The production process of meat flavor is as follows:
The meat is cut small, cooked, and then ground into a meat paste, and papain is added, which is the main ingredient in the tender meat powder;
Work at 60 degrees for 12 hours, when the meat paste has become broth, and then boil the broth, kill the protease, remove the residue and oil by centrifugation, and get the meat protein hydrolysate;
Adjust the yeast to partial acidity, work at 50 degrees for 24 hours, and then kill the yeast with 85 degrees, and remove the yeast extract by centrifugation to remove the slag;
The meat protein hydrolysate, yeast extract, cysteine hydrochloride, glucose are mixed proportionally, the acidity is adjusted to PH6, reacted at 90 degrees for two hours, and then spray dried to get meat essence.
From this production process, as long as the manufacturer operates according to the specifications, there is no problem with food safety, but also the meat aroma is expressed to the extreme, adding some meat essence to the marinade, saving the broth and the old brine, both to reduce costs, but also to be fragrant and unwanted, not to be experts who can't taste any difference at all.

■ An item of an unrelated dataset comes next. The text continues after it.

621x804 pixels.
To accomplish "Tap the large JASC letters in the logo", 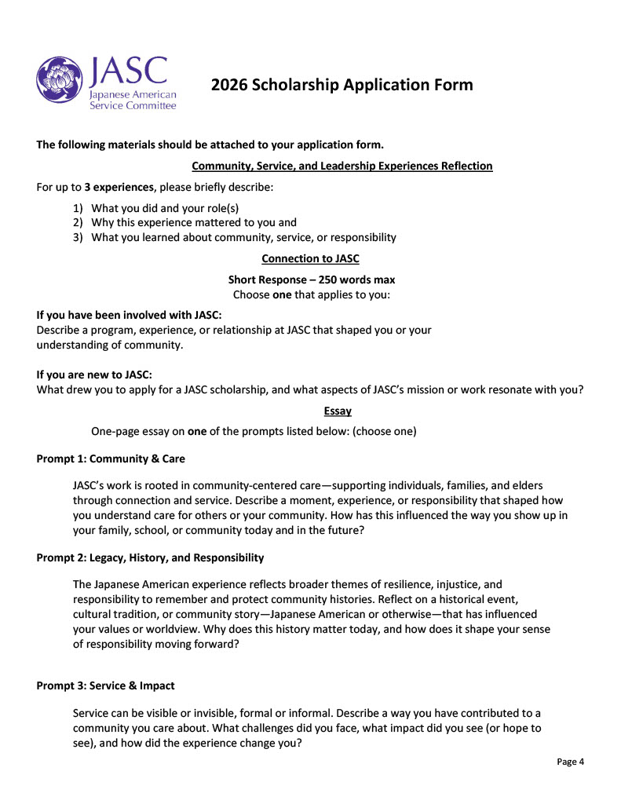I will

I regret to tell you that many of the brine goose brands you praise use meat essence.
Can't say that the brine goose with meat essence is not good, reduce costs, the price is lower, for consumers who are not so picky in taste, it is a good choice, but I need to clearly tell everyone that I have added meat essence. There are also many Chaoshan brine goose shops, adhere to the traditional approach, at the expense of work, excellence, when you meet such a unique brine goose, do not worry too much about the price.